Decatur Police spokeswoman Sgt. Jennifer Ross said she wasn’t familiar with the investigation when Decaturish.com contacted her for a statement. (UPDATE: See the statement from Deputy Police Chief Keith Lee at the end of this article.) The alleged incident that prompted the investigation upset commissioners. They apologized to Don Denard, a former city school board member, after he told them he was stopped by officers who were racially profiling him.
Denard, 63, has lived in Decatur since 1981, and served on the city’s school board from 1989 to 1997. He recounted his experience in a letter to Decatur Police Chief Mike Booker.
“December 4, 1997 was declared ‘Don Denard Day’ by the Decatur City Commission for my years of service on the school board,” he wrote to Booker. “However, the luster of that honor bestowed on me as an elected public official wore off on December 15, 2013 due to the degrading experience I suffered at the hands of the police on my street, in my neighborhood, in the city of Decatur.”

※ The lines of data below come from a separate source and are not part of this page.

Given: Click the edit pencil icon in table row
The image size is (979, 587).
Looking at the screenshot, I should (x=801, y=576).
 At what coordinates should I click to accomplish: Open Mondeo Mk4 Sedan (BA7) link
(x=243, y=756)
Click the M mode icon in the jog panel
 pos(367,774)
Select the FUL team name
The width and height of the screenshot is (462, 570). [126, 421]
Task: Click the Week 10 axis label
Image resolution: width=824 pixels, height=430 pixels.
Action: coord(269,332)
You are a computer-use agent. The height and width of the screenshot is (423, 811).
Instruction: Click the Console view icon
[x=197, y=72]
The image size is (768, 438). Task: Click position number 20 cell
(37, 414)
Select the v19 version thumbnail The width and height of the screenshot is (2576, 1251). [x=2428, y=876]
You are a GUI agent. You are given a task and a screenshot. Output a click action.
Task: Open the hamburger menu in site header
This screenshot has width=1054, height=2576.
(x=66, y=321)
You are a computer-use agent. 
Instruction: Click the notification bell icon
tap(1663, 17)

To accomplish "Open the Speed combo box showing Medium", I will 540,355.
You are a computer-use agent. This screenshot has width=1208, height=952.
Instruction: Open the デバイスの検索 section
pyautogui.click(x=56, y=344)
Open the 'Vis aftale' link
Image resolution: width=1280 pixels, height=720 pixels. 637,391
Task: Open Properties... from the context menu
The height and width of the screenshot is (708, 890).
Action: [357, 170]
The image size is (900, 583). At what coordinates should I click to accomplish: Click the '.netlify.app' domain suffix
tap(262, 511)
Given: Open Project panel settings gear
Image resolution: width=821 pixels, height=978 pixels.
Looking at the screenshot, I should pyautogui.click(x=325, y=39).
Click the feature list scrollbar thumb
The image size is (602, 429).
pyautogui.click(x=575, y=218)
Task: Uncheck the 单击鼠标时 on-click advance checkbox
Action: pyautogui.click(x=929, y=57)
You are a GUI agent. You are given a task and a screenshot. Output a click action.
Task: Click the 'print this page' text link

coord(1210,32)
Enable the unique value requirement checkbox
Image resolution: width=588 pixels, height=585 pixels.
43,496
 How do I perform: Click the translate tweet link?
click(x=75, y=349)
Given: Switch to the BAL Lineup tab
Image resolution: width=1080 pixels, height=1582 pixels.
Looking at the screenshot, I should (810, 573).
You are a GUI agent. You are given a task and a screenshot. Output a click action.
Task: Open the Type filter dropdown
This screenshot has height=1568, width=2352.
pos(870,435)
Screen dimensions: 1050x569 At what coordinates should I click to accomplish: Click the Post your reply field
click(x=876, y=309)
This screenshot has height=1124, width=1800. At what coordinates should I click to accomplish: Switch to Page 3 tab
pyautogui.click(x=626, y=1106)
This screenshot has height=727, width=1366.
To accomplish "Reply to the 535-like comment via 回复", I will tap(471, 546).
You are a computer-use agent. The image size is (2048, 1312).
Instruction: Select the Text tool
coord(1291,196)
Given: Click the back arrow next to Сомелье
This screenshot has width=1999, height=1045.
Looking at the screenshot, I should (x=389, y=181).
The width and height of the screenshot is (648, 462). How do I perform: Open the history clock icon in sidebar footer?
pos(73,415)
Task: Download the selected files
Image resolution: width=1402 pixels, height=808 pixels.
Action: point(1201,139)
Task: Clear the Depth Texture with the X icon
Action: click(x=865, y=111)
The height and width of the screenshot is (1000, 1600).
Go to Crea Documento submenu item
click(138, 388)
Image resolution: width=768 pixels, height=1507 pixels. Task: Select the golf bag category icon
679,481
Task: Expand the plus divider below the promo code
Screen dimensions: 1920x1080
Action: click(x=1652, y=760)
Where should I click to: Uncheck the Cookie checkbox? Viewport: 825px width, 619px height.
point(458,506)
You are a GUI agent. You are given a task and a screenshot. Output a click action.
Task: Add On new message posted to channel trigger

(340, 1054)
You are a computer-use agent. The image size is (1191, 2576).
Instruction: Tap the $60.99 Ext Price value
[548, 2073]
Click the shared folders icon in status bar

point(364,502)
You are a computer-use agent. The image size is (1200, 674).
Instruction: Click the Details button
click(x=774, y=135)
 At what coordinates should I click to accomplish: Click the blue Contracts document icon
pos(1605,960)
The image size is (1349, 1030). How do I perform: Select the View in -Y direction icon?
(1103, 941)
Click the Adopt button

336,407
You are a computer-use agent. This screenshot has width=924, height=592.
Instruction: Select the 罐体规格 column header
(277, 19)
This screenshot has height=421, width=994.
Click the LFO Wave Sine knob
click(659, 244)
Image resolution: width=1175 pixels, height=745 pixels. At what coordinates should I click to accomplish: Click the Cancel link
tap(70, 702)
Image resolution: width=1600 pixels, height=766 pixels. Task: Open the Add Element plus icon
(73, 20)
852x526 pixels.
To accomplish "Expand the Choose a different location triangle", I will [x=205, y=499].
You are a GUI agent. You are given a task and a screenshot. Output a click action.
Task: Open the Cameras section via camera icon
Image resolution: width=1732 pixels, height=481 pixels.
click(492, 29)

Denard told commissioners at the meeting that he was just walking down his street on Dec. 15 when a black Decatur Police Officer stopped him. He wasn’t far from his home on South Candler Street. A police officer asked him for his ID. Denard refused, saying he was a resident of the neighborhood and had done nothing wrong. Two other officers, one white and one black, arrived on the scene.
Denard said the officer told him there was an investigator at his home because his back door was left open. He said special investigator, who is white, called for additional officers after seeing him leave his home to go for a walk. Denard said the door was “slightly ajar.”
There have been other racial profiling incidents in the city, Denard said. Denard said police stopped a black teacher in Oakhurst. Another story circulated on the social networking website Nextdoor alleges that police officers stopped a black man on Pinetree Drive who was walking to the drug store after someone called police to report a suspicious person.
Denard said he wants an apology and sensitivity training for police officers.
Mayor Jim Baskett apologized and said he hadn’t seen Denard’s letter until shortly before the commission meeting. Denard’s story moved Commissioner Kecia Cunningham to tears.
“It is unconscionable to think that walking down the street, your street, is means for being detained,” Cunningham said.
UPDATED: Deputy Chief Lee sent the following statement in response to the allegations made by Denard:
“We received Mr. Denard’s complaint and we take complaints of this nature very seriously. We recognize that racial profiling is an issue in communities across the country and cannot deny that it has occurred in our city in the past. However, we work very hard to prevent instances of racial profiling. We have policies and procedures in place and conduct training for our officers to raise awareness. We are dedicated to making certain we treat people with dignity and respect during the course of our duties. We will thoroughly investigate this incident and will keep Mr. Denard and the city leadership informed of our findings.”